◆ **OBJECTIVE**
Locate every line below that contains the string "link", and copy each of those lines. Treat uppercase and lowercase letters as distinct.

(Records for locating displayed items)
========================================

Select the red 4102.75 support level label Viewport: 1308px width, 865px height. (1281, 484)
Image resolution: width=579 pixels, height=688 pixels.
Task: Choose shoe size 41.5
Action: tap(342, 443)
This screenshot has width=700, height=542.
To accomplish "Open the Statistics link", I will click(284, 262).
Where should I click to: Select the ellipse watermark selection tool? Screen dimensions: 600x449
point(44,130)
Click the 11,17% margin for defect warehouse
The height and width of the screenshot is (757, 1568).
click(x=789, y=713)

========================================

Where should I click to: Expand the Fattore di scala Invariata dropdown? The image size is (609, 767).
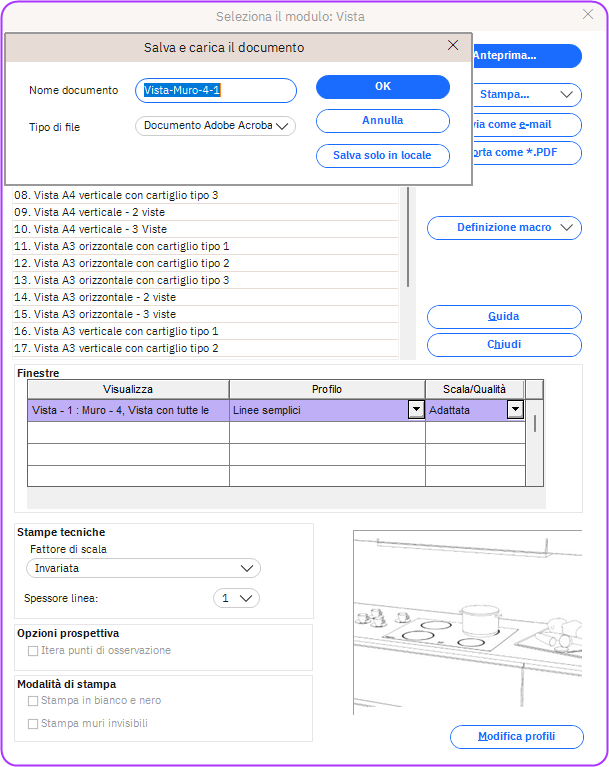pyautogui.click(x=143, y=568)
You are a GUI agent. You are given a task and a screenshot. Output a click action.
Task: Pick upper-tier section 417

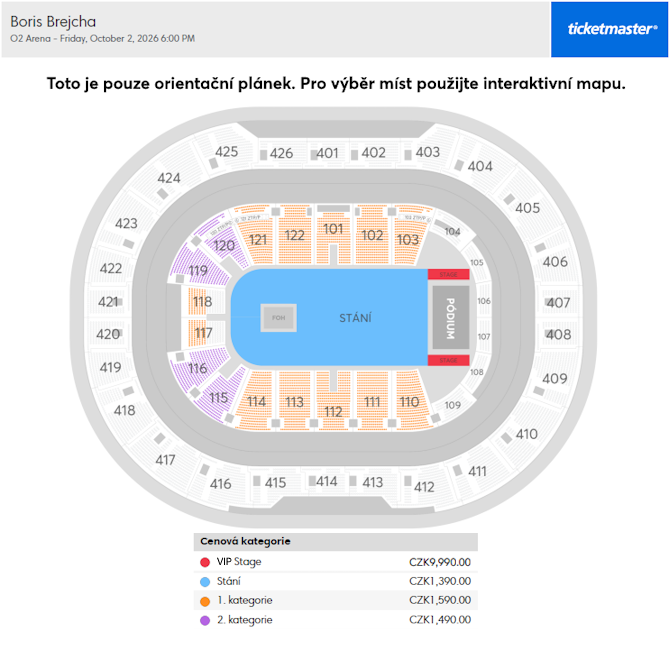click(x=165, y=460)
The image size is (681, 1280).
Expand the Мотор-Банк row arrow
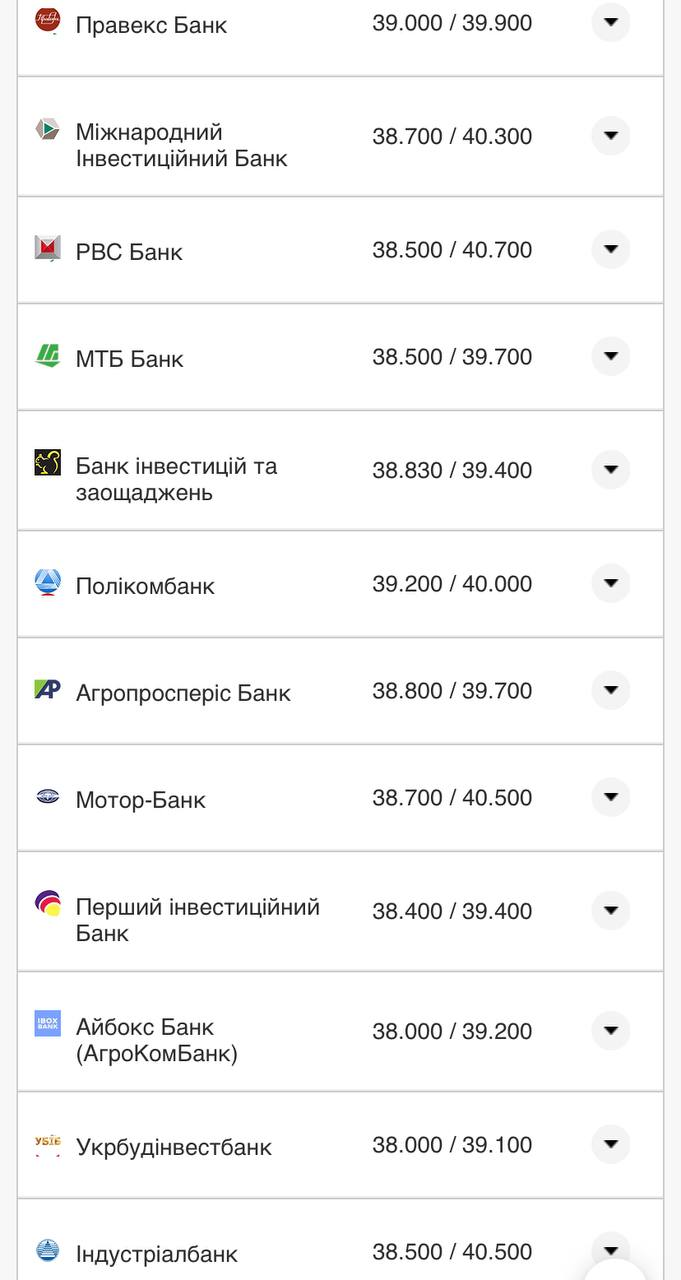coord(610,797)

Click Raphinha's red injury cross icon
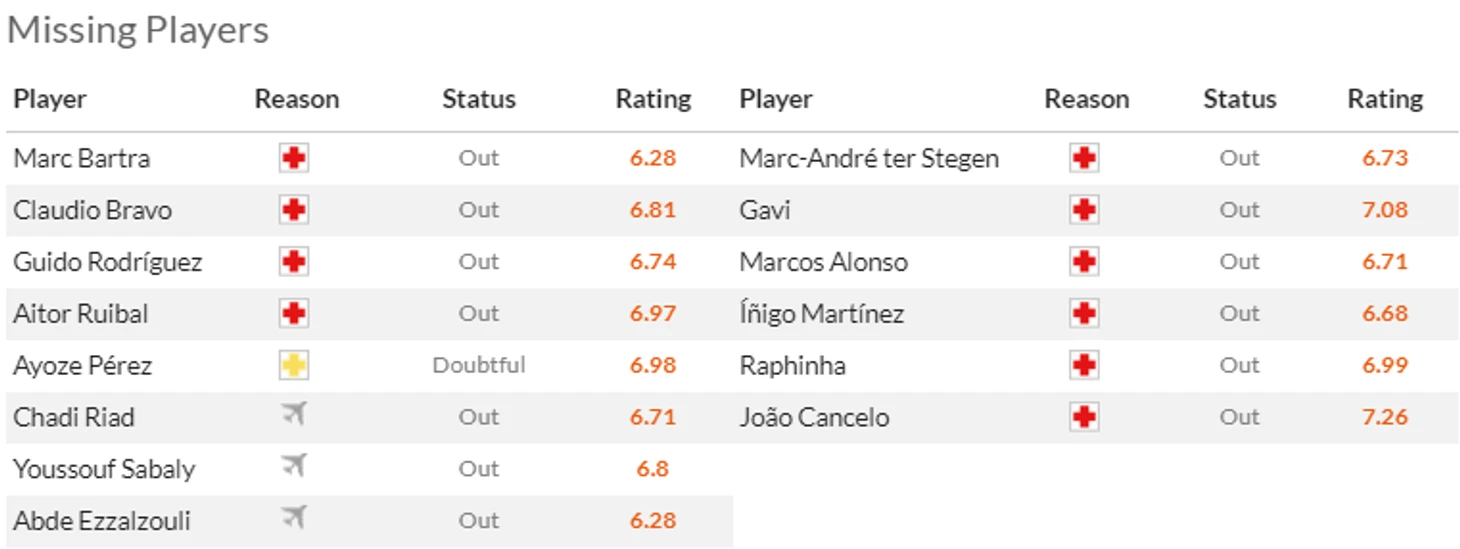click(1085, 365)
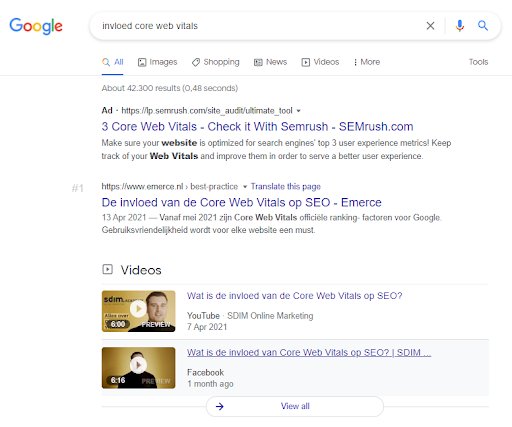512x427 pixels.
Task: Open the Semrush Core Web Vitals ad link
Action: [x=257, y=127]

========================================

◆ **REPLY TO THE EXERCISE**
To accomplish "Open the Statistics link", I will click(284, 262).
Task: Open the Semrush Core Web Vitals ad link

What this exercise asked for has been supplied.